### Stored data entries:
■ ■ ■ ■ ■

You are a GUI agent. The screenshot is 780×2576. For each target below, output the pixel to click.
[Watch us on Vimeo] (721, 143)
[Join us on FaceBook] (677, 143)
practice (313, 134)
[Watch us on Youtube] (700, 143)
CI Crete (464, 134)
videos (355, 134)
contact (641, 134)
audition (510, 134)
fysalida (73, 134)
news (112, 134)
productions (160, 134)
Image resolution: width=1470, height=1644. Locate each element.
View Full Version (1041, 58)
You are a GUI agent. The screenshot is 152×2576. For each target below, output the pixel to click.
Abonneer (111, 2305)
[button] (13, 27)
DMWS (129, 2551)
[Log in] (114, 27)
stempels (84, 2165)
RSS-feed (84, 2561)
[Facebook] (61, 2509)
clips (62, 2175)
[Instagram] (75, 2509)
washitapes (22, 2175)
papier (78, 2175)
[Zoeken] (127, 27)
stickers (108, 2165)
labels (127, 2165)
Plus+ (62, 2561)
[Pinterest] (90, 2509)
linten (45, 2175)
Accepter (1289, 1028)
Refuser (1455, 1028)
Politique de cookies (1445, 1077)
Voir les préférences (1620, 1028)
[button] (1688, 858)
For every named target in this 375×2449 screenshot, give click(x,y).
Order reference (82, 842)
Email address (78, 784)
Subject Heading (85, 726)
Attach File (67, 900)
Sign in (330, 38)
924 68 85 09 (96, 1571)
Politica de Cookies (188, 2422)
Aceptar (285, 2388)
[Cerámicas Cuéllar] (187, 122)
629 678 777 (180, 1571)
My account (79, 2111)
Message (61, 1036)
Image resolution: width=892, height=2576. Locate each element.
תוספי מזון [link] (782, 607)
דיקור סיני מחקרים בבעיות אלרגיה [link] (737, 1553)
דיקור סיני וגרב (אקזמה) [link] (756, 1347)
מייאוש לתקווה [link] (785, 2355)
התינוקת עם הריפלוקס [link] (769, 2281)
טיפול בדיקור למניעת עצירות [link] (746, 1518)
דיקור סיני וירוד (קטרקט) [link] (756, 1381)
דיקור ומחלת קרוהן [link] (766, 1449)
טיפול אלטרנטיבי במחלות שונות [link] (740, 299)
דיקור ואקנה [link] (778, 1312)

■ ■ ■ ■ ■

### ASSIGNMENT:
Above are the records. Copy the lines beginning at the one that has "[Join us on FaceBook] (677, 143)" and ending with the one that has "Subject Heading (85, 726)", unchanged.

### EXERCISE SOLUTION:
[Join us on FaceBook] (677, 143)
practice (313, 134)
[Watch us on Youtube] (700, 143)
CI Crete (464, 134)
videos (355, 134)
contact (641, 134)
audition (510, 134)
fysalida (73, 134)
news (112, 134)
productions (160, 134)
Image resolution: width=1470, height=1644. Locate each element.
View Full Version (1041, 58)
You are a GUI agent. The screenshot is 152×2576. For each target below, output the pixel to click.
Abonneer (111, 2305)
[button] (13, 27)
DMWS (129, 2551)
[Log in] (114, 27)
stempels (84, 2165)
RSS-feed (84, 2561)
[Facebook] (61, 2509)
clips (62, 2175)
[Instagram] (75, 2509)
washitapes (22, 2175)
papier (78, 2175)
[Zoeken] (127, 27)
stickers (108, 2165)
labels (127, 2165)
Plus+ (62, 2561)
[Pinterest] (90, 2509)
linten (45, 2175)
Accepter (1289, 1028)
Refuser (1455, 1028)
Politique de cookies (1445, 1077)
Voir les préférences (1620, 1028)
[button] (1688, 858)
For every named target in this 375×2449 screenshot, give click(x,y).
Order reference (82, 842)
Email address (78, 784)
Subject Heading (85, 726)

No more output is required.